Task set:
a. Transcribe the passage of the college-majors analysis starting with "Now let's look" and going on through "figsize = (20, 6))".
b. In the college-majors analysis, which major in the top ten for median income had a greater share of women to men?
c. Continue the college-majors analysis from the point at which it ends.

Text section:
We can see from the plot on the left that only one major ranking in the top ten for median income had a greater share of women to men, astronomy and astrophysics. Meanwhile, in the right plot, all bottom ranking majors for median income have a greater share of women to men.

We can also see that engineering disciplines have a strong tendency to be male dominated subjects, while life sciences and psychological sciences tend to be much more popular among women.

Out of interest, lets calculate the average median income for majority male majors and majority female majors.

In [17]:

# calculate the average income of graduates by whether the major was majority male or majority female
female_major_income = recent_grads.loc[recent_grads["ShareWomen"] > 0.5, "Median"].mean()
male_major_income = recent_grads.loc[recent_grads["ShareWomen"] < 0.5, "Median"].mean()
print("Average income (USD) across majors")
print("-------------------------------")
print("Majority female: {:.2f}".format(female_major_income))
print("Majority male: {:.2f}".format(male_major_income))

Average income (USD) across majors
-------------------------------
Majority female: 34605.21
Majority male: 46988.16

Now let's look at the unemployment rate from the ten top and bottom ranking majors.

In [18]:

fig, axs = plt.subplots(nrows = 1, ncols = 2, figsize = (20, 6))

# using slices to get 
ax1 = recent_grads[:10].plot.bar(
                                 x='Major',
                                 y='Unemployment_rate',
                                 ax = axs[0],
                                 legend=False, 
                                 color="lightblue",
                                 title="Unemployment rate in top 10 majors"
                                 )
ax2 = recent_grads[-10:].plot.bar(
                                  x='Major',
                                  y='Unemployment_rate',
                                  ax = axs[1],
                                  legend=False,
                                  color="lightblue",
                                  title="Unemployment rate in bottom 10 majors"
                                  )

ax1.set_ylabel("Unemployment_rate")
ax2.set_ylabel("Unemployment_rate")

remove_ticks()

Observations¶

From the plots we can see that there is not a significant disparity in unemployment rate between the top and bottom ranking majors, indicating that the median income for graduates of any major is not influenced by the employment prospects of that major (note: this is also demonstrated in the scatter matrix above for the plot showing Unemployment_rate and Median). That said, it does appear that unemployment rate is, on average, higher among bottom ranking majors. We could investigate this further to be conclusive...

In [19]:

# Summarise unemployment rate for top 10 and bottom 10 majors
# use median rather than average to insulate from outlier (e.g. Nuclear engineering)
print("Median unemployment rate", "\n", "--------------------------")
print("Bottom 10 majors: {:.3g}".format(recent_grads.loc[-10:, "Unemployment_rate"].median()))
print("Top 10 majors: {:.3g}".format(recent_grads.loc[:10, "Unemployment_rate"].median()))

Median unemployment rate 
 --------------------------
Bottom 10 majors: 0.0675
Top 10 majors: 0.0592

The median for top 10 majors is slightly lower, but not by any significant amount.

On another note, it is interesting that the major with the highest unemployment rate out of this selection is a top ranking major, 'Nuclear engineering'. While the median income of nuclear engineering graduates in full time employment is relatively high, perhaps there may not be enough of a job market for nuclear engineering roles, though if this was the case it would certainly be contrary to the laws of supply vs. demand.

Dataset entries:

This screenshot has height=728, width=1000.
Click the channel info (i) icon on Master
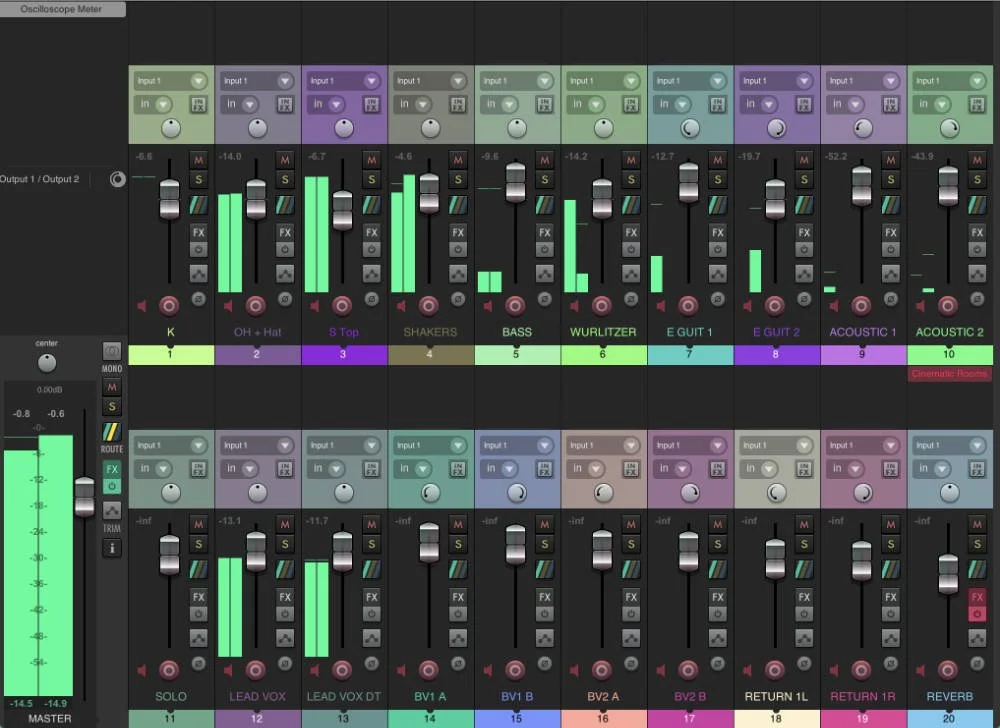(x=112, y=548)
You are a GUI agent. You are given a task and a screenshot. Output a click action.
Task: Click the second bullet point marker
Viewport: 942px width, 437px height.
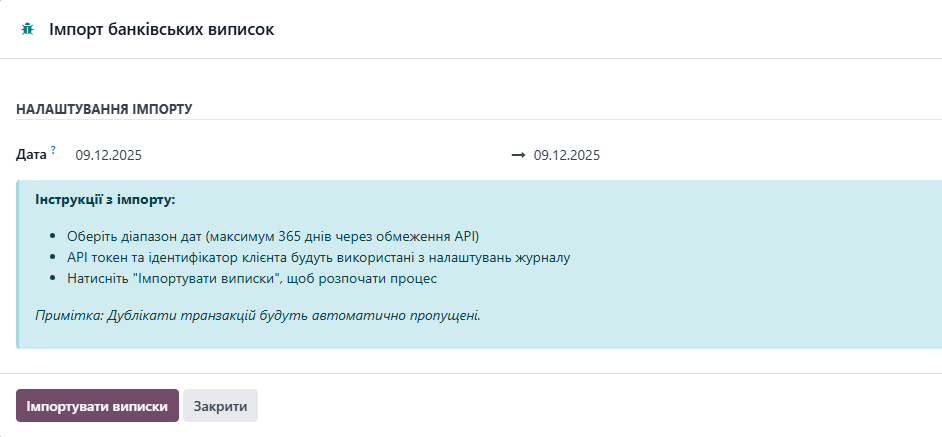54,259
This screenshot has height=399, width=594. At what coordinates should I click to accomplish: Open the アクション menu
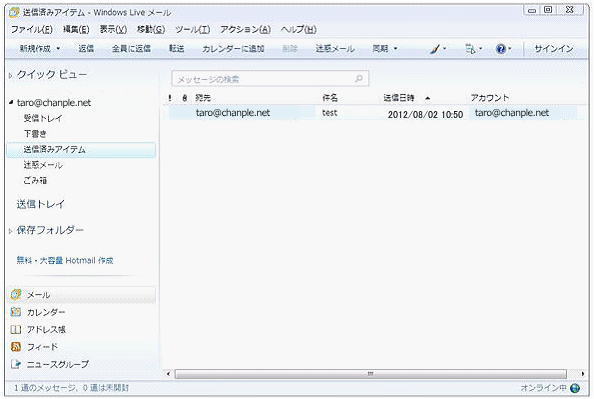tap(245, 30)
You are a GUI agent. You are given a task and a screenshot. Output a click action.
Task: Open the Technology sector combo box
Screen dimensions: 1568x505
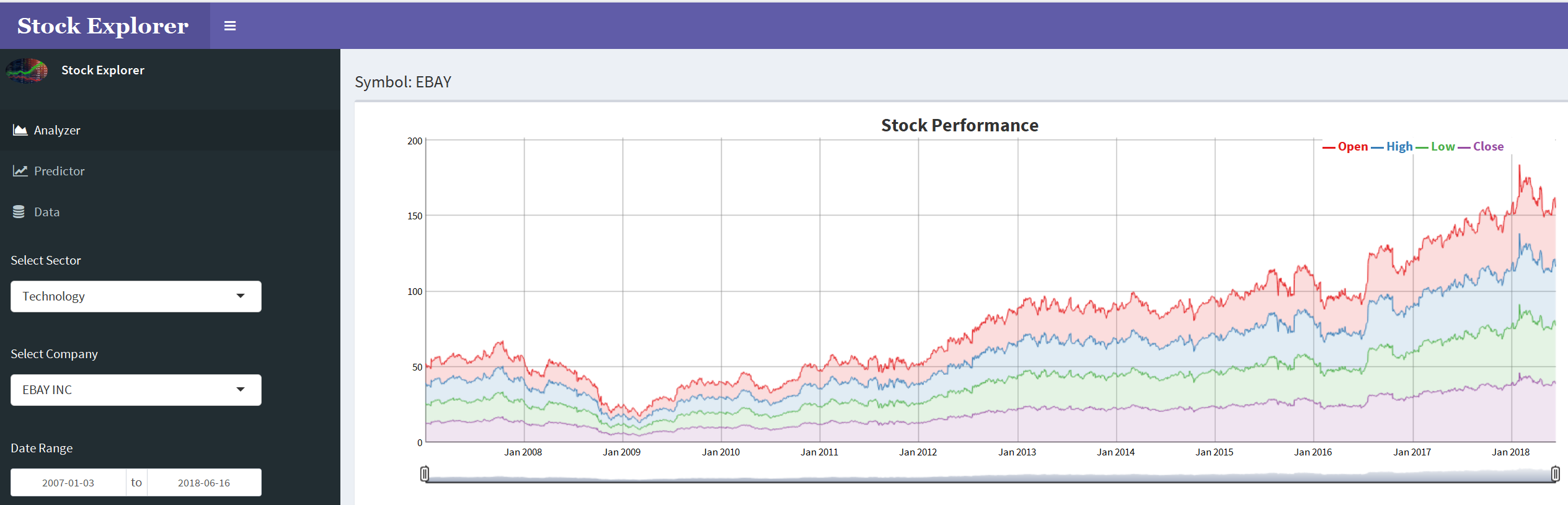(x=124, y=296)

Answers for each item:
a.
Now let's look at the unemployment rate from the ten top and bottom ranking majors.

In [18]:

fig, axs = plt.subplots(nrows = 1, ncols = 2, figsize = (20, 6))

b. Astronomy and astrophysics.

c.
Explore relationships with a grouped bar plot¶

Let's use a grouped bar plot to compare the number of men with the number of women in each category of major.

In [20]:

# select the women, men, and major_category columns and store in a new dataframe
women_men_majors = recent_grads[["Women", "Men", "Major_category"]].copy()
# use groupby() operation to group data by the major category column and sum the men and women values
grouped_data = women_men_majors.groupby("Major_category").sum()
# generate grouped horizontal bar plot to compare number of men with the number of women in each category of majors
grouped_data.plot.barh(figsize=(10,15))

remove_ticks()

Observations¶

We can conclude a few things from the plot above:

there seems to be more female graduates than male graduates (let's visualise this in another bar plot below)
the category of major with the most amount of men and women graduates is business making it the most popular category of major for both sexes; the ratio between men to women is fairly equal, with just slightly more men than women
the following categories of majors stand out as being particularly female dominated:
- education
- health
- humanities and liberal arts
- psychology and social work
categories of majors that appear to be particularly male dominated:
- computers and mathematics
- engineering

In [21]:

# visualise number of female graduates to male graduates

# sum both columns in dataframe and plot the resulting series as a bar chart
recent_grads[["Women", "Men"]].sum().plot.bar(title="Number of female and male graduates")

remove_ticks()

There are nearly 400,0000 female graduates, which is decisively more than the number of male graudates (approx 300,0000).

Investigating high ratios of men to women and vice versa¶

Let's take a closer look at the categories of major that are either significantly male or female dominated, and plot these on a bar chart to show median income by major category. Instead of just using the categories that we identified from the barchart above, we'll take a more calculated approach and select majors with graduates that are at least 2/3rds male or female.

In [22]:

# select columns of interest
select_cols = recent_grads[["Major_category", "Median", "ShareWomen"]]

# aggregate mean values of median income and share of women by major category
grouped = select_cols.groupby("Major_category").mean()

# use bool mask to select only majors that are significantly male or female dominated
gender_dominated = grouped[(grouped["ShareWomen"] >= 0.66) | (grouped["ShareWomen"] <= 0.33)].copy()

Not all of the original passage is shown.